By Rodrigo Davies, When the excitement of the crowdfunding campaign is over, who keeps the project going?
That’s one of the biggest questions facing groups interested in using crowdfunding for projects that serve communities—the emerging field of civic crowdfunding. If a few hundred people come together to transform a vacant lot into a public park, for example, who will pay the gardeners two years from now?
First, crowdfunding is a project-based rather than organizational model, and few crowdfunding platforms have formal mechanisms to ensure that groups complete a proposed project, let alone guarantee its future. Crowd members’ contributions are one-offs, and the crowd has no obligation to remain a group.
Second, government likely won’t step in. Most civic crowdfunding doesn’t involve government resources; some groups even see crowdfunding as a way to cover shortfalls in municipal budgets.
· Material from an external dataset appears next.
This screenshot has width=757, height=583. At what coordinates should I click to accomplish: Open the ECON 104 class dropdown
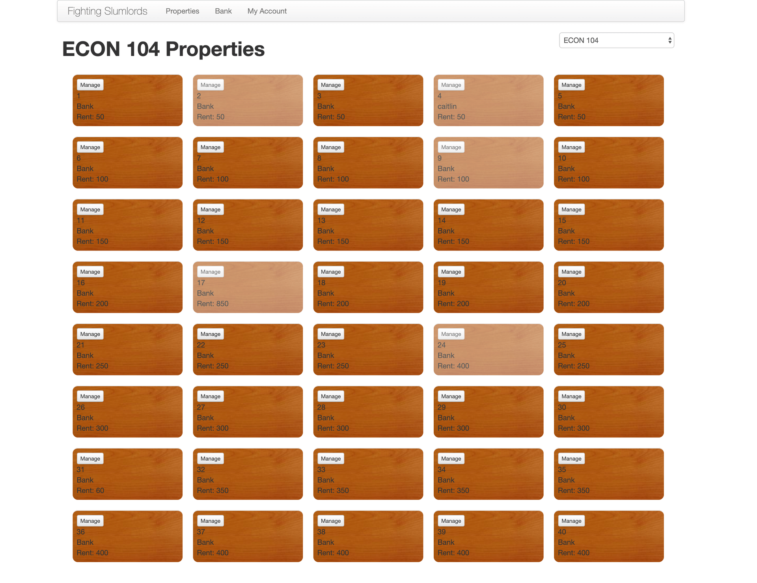[x=616, y=40]
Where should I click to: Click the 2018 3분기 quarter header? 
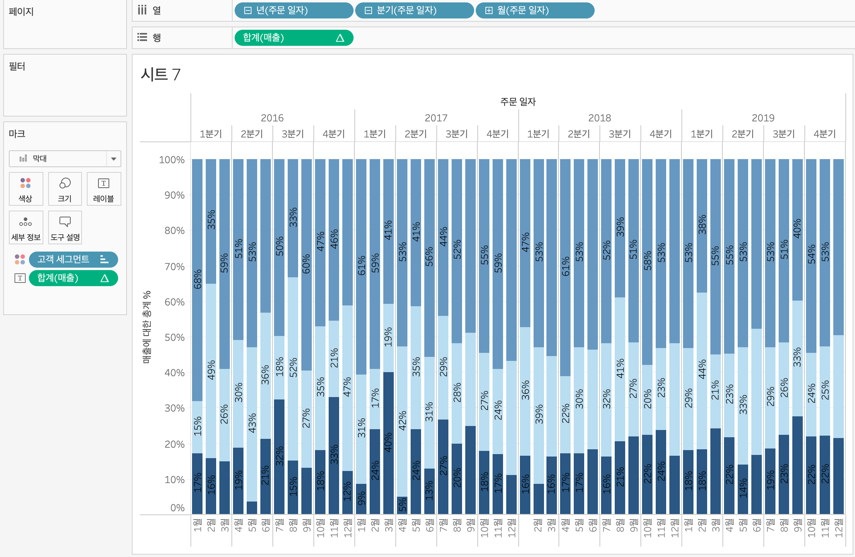620,134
Just ask James Diossa, the 26-year-old mayor of Central Falls, Rhode Island, who used Citizinvestor to fund recycling facilities for a public park after his city went bankrupt. Critics of civic crowdfunding argue that these campaigns create ersatz public services in the face of dwindling government spending, based on a financial model that is temporary by design. They have a point. If civic crowdfunding were to replace essential services, it would create great distortions in the provision of those services (it’s widely acknowledged that crowd-based markets are highly skewed) and raise serious questions about a crowd’s ability to repeatedly raise funds to keep them operating.
But the reality of civic crowdfunding is quite different, and the majority of projects are far from the core of public service provision. My own study of civic crowdfunding between 2010 and 2013 found that the most common civic crowdfunding projects are parks and gardens, education and training initiatives, and public events. Most are small-scale interventions that bring new services, facilities, and knowledge to neighborhoods. Initiatives often include building on abandoned land and working with forgotten communities. In other words, they are usually additive actions that deliver impact in places that need it. Furthermore, the best campaigns raise capacity as well as funds, building volunteer communities around a project to help execute it. Some platforms, such as ioby and Spacehive, actively solicit this non-monetary engagement, giving visitors the opportunity to donate their time while asking for funds (58 percent of ioby’s donors also volunteer to help on a project).